Marie Rose Sauce was made famous by Britain's first television chef in the 1960s, Fanny Craddock. The main ingredients include mayonnaise and tomato ketchup and in fact you can make an even quicker and simpler version using simply these two ingredients. Serves 4 – 6

Course Condiment
Cuisine British
Keyword Ketchup, marie rose, mayonnaise
Prep Time 5 minutes
Author Susan

Ingredients

  • 60g/4 tablespoons good quality mayonnaise
  • 50g/3 tablespoons ketchup, preferably homemade
  • 30g/2 tablespoons double cream
  • 1 teaspoon lemon juice
  • 1 teaspoon Noilly Prat or vodka, (optional)
  • ½ teaspoon Worcester sauce
  • ⅛ teaspoon Tabasco
  • large pinch of freshly ground black pepper
  • pinch of cayenne pepper, optional and/or to taste
  • salt, to taste (See Recipe Notes)

Instructions

  1. Collect together your equipment (see Recipe Notes below) and ingredients.

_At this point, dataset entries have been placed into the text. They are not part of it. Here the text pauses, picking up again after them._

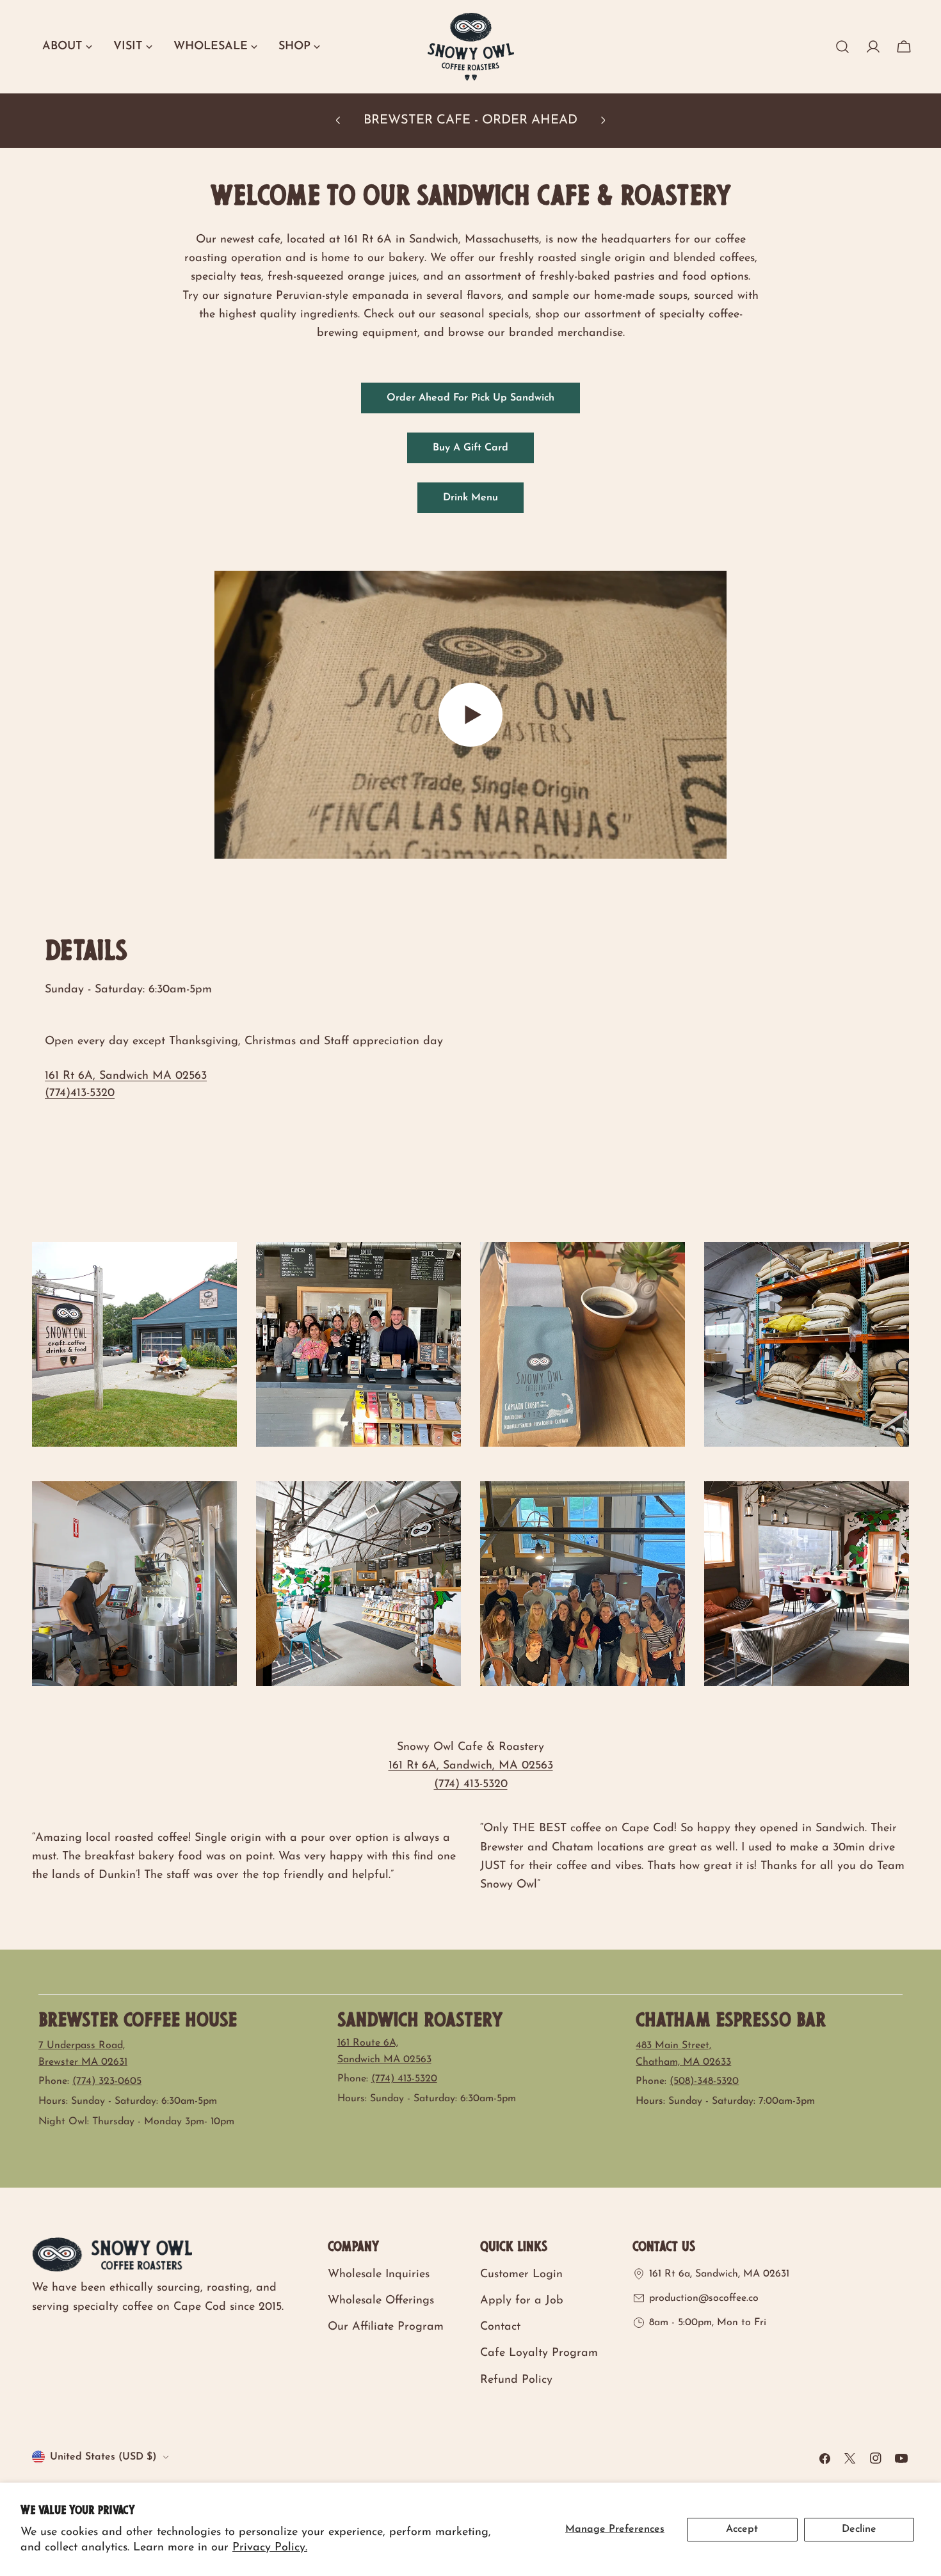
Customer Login (521, 2274)
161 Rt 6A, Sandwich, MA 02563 (471, 1766)
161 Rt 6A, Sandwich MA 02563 (126, 1076)
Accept (742, 2529)
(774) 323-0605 (106, 2081)
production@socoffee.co (704, 2298)
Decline (859, 2529)
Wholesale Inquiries (379, 2274)
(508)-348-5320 (704, 2081)
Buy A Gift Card (470, 448)
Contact (500, 2327)
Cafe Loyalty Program (539, 2353)
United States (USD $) (103, 2457)
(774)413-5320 (80, 1093)
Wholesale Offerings (381, 2301)
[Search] (842, 47)
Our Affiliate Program (386, 2327)
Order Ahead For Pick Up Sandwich (470, 398)
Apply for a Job (521, 2301)
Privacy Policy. (269, 2548)
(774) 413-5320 (471, 1784)
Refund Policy (516, 2380)
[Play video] (470, 715)
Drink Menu (470, 498)
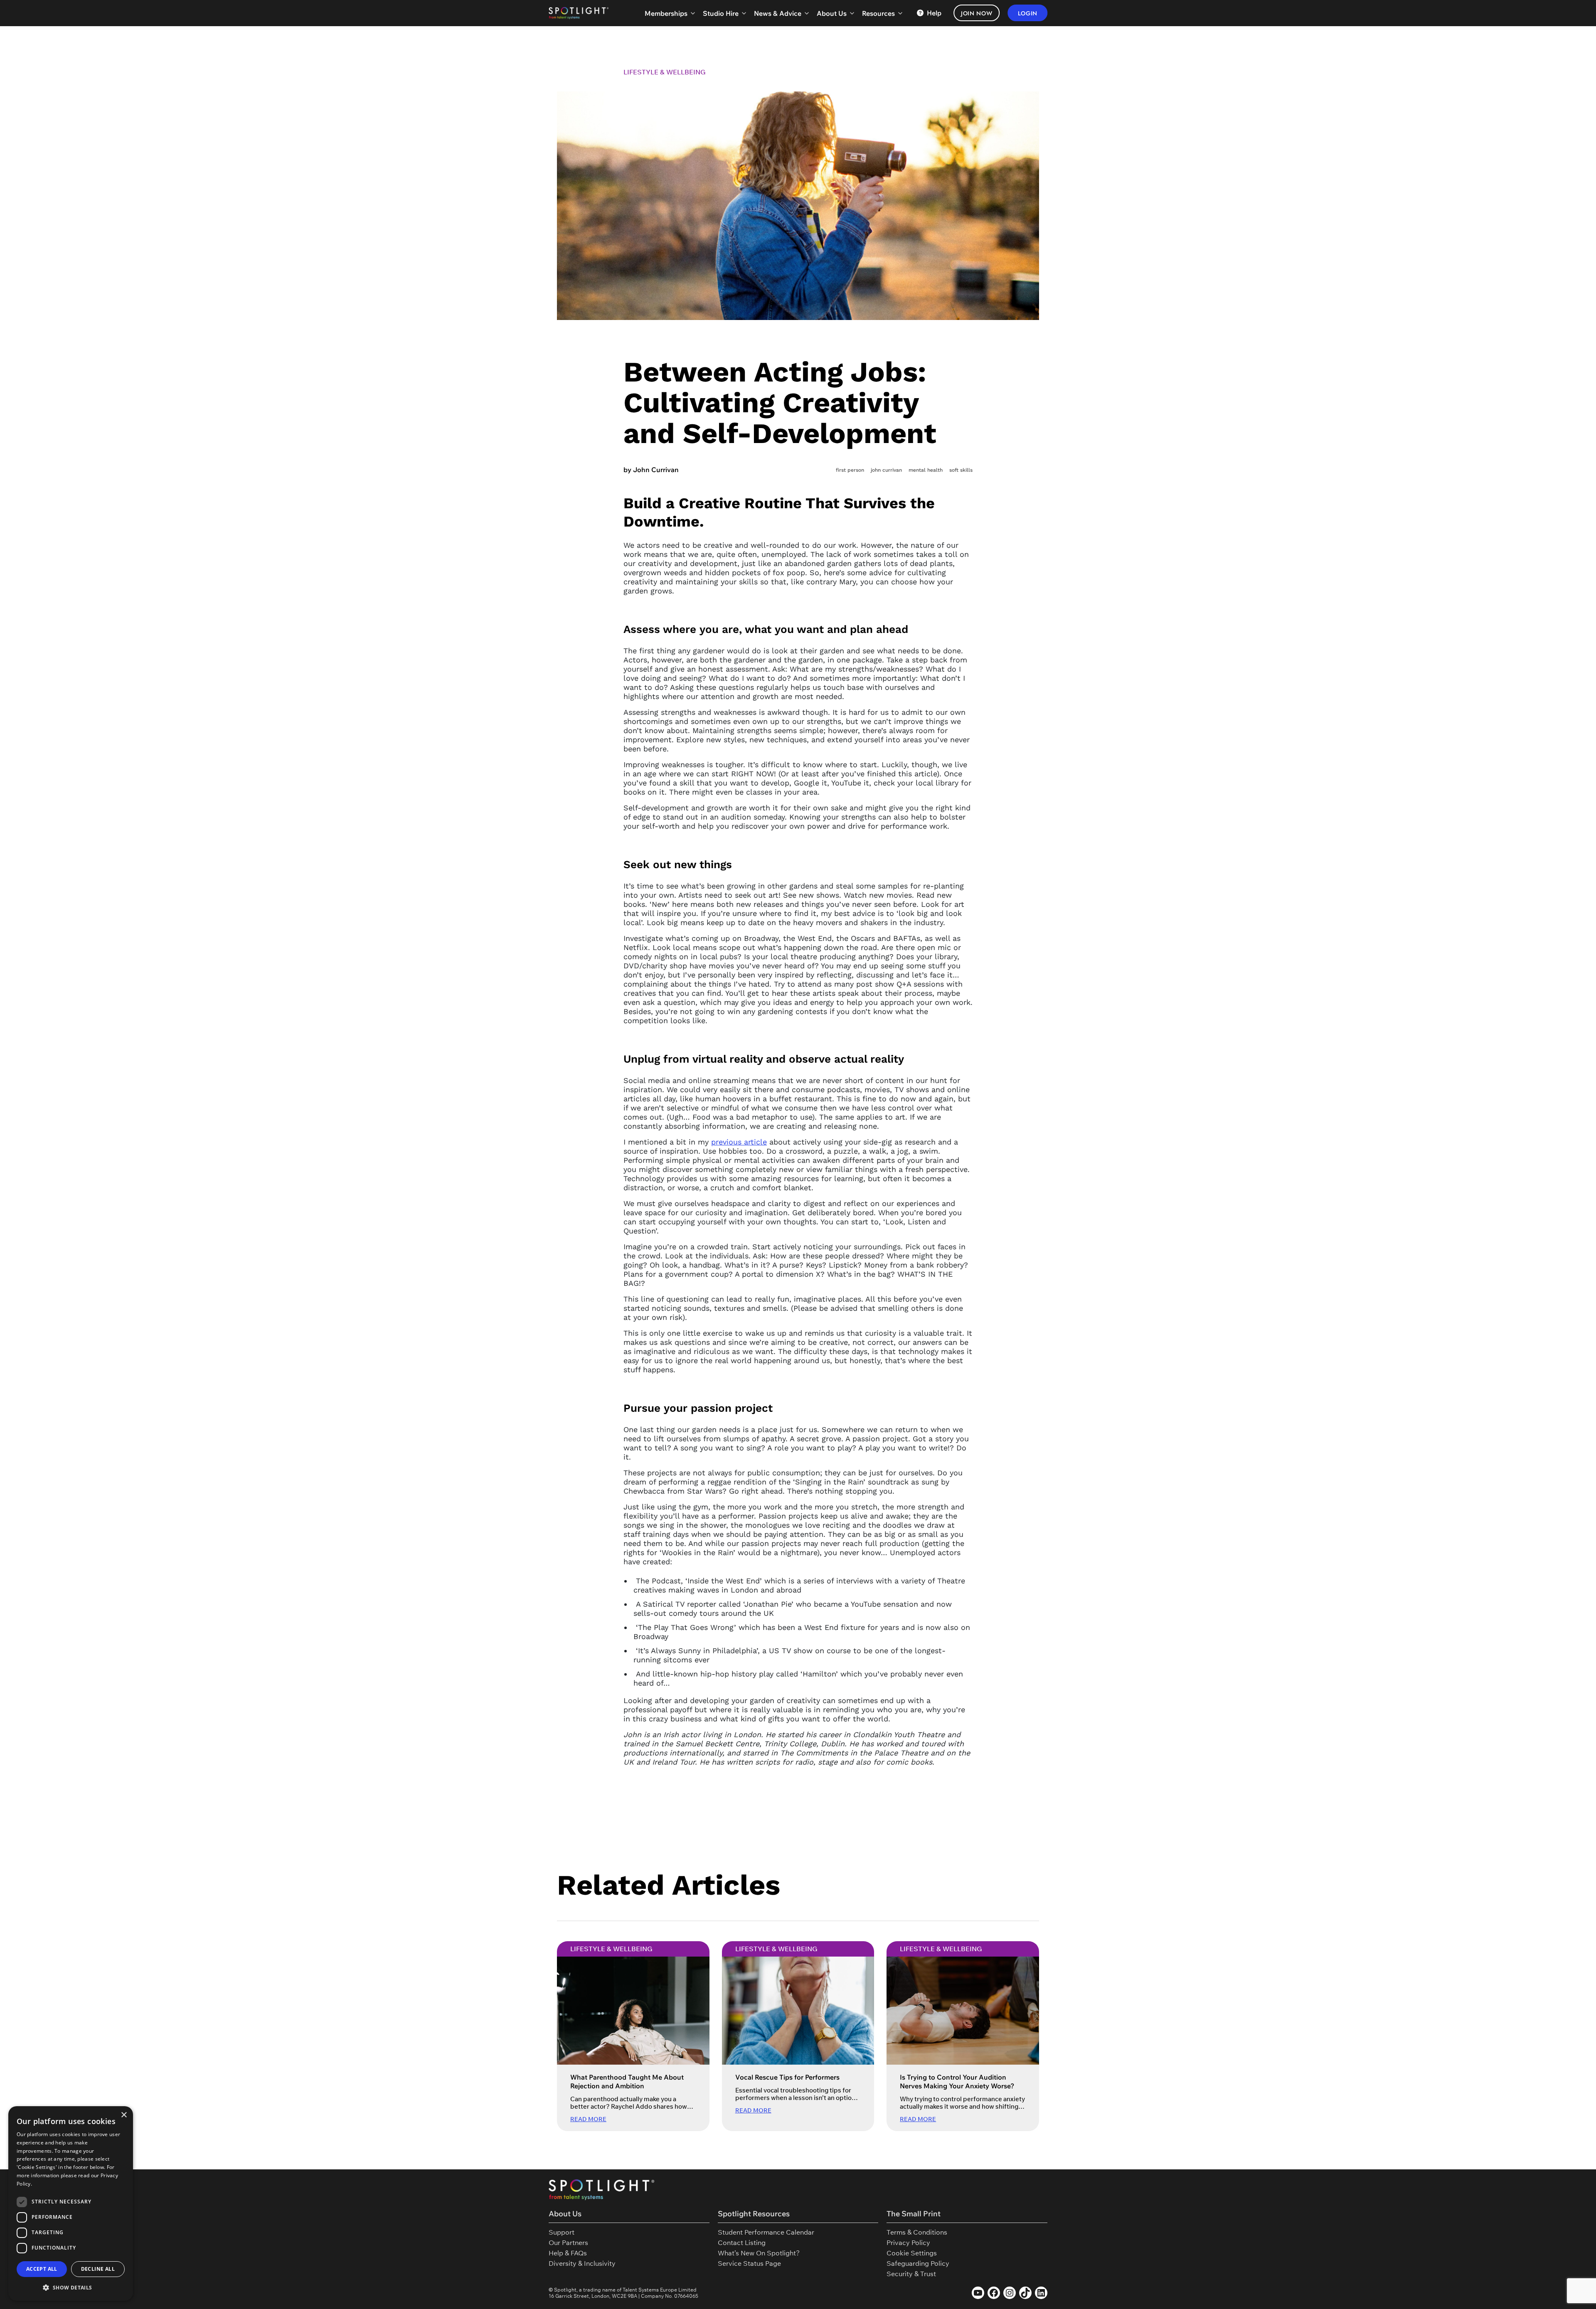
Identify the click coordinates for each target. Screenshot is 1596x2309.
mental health (926, 470)
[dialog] (70, 2203)
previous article (739, 1141)
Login (1028, 13)
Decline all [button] (98, 2268)
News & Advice (777, 13)
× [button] (124, 2115)
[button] (71, 2287)
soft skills (961, 470)
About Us (832, 13)
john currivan (886, 470)
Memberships (666, 13)
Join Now (977, 13)
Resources (878, 13)
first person (850, 470)
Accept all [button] (41, 2268)
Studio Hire (721, 13)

  2. Simply measure all the ingredients, apart from any salt, into a mixing bowl and stir together thoroughly.

  3. Taste and adjust seasoning if necessary – you may wish to add some salt.

Recipe Notes

Equipment:

  • kitchen scales and measuring spoons
  • mixing bowl

Seasoning:

I find it does not need any extra salt. Sometimes I add a pinch of cayenne pepper but it depends who I am cooking for and what I am serving it with.